--- Input records Enclosed Below ---
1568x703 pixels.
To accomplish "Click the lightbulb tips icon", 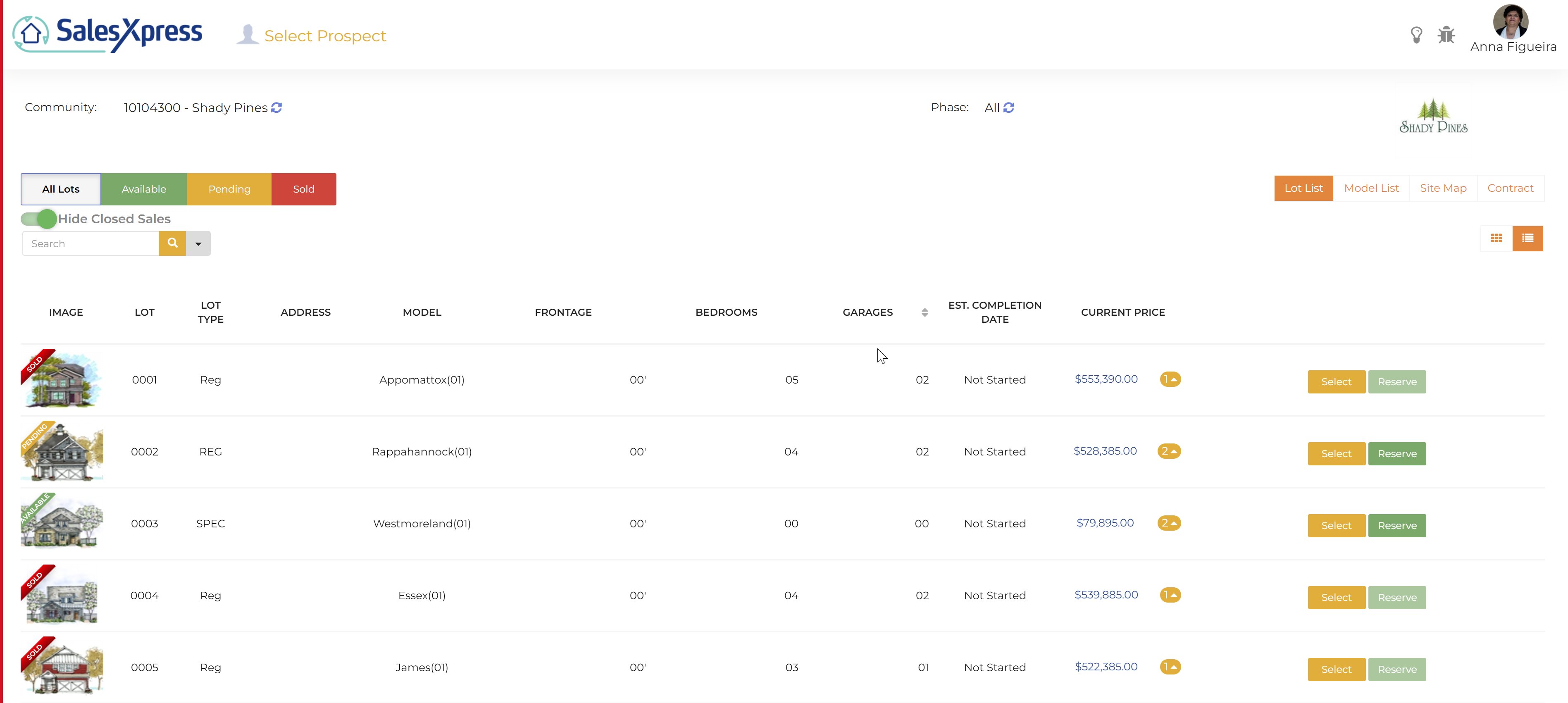I will click(x=1416, y=35).
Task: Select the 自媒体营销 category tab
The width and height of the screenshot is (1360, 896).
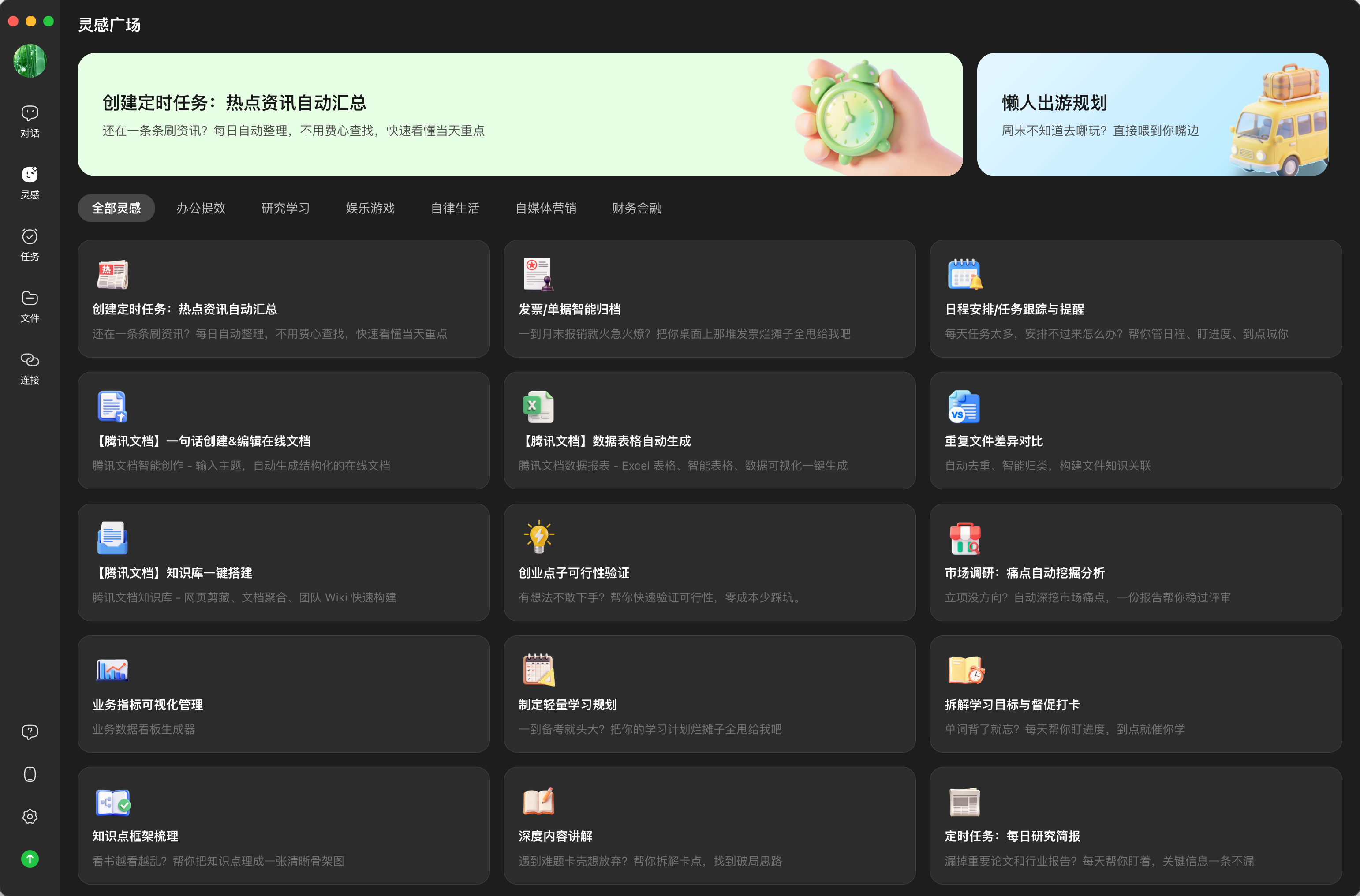Action: [545, 208]
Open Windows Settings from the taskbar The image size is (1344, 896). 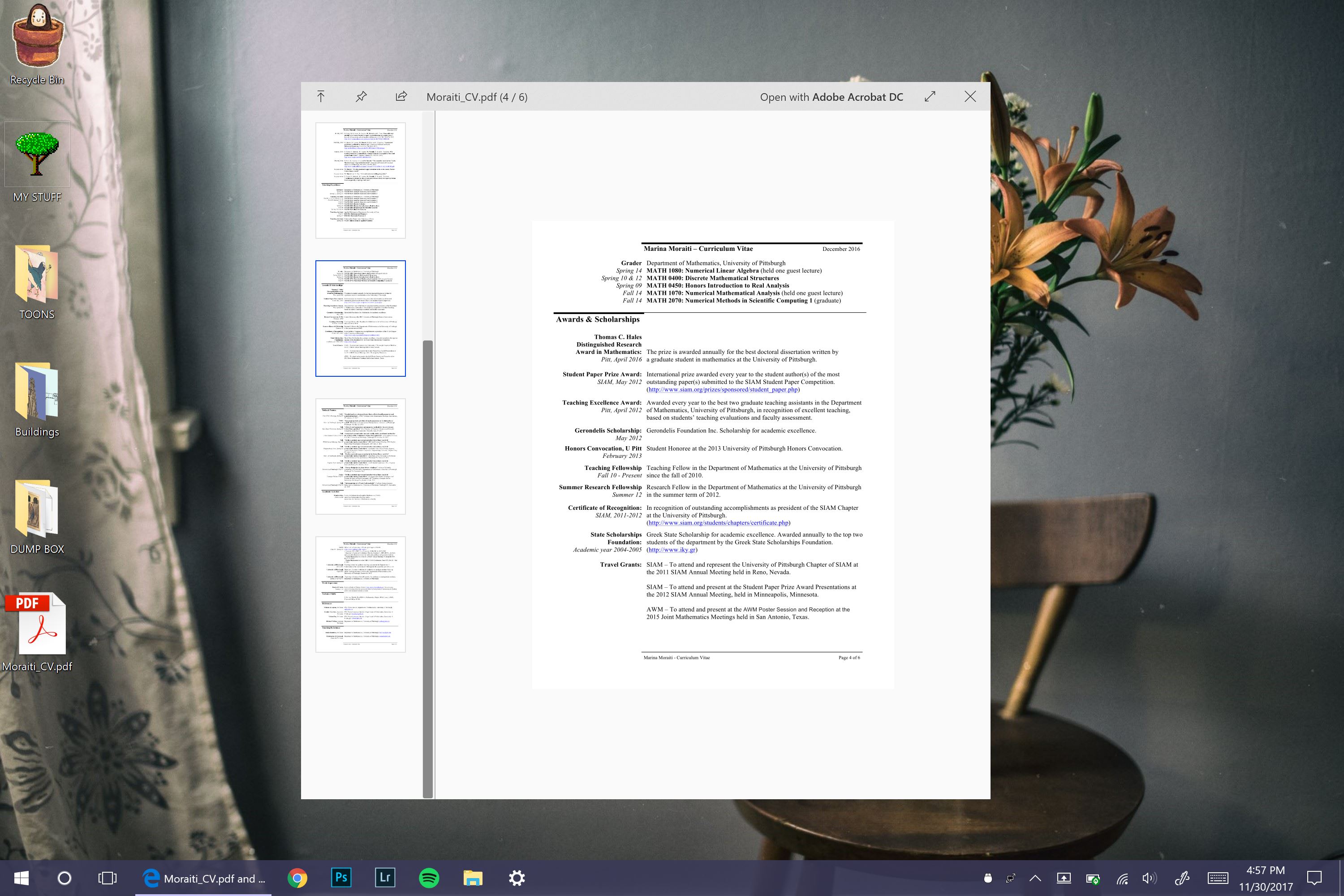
--- End of Enclosed Input records ---
### Assigned task
The answer must be an exact copy of the lines from the one with "Task: Select the 自媒体营销 category tab" through the final line above, both ends included, and nothing else; pictures stay out.

### Response to the task
Task: Select the 自媒体营销 category tab
The width and height of the screenshot is (1360, 896).
Action: [545, 208]
Open Windows Settings from the taskbar The image size is (1344, 896). 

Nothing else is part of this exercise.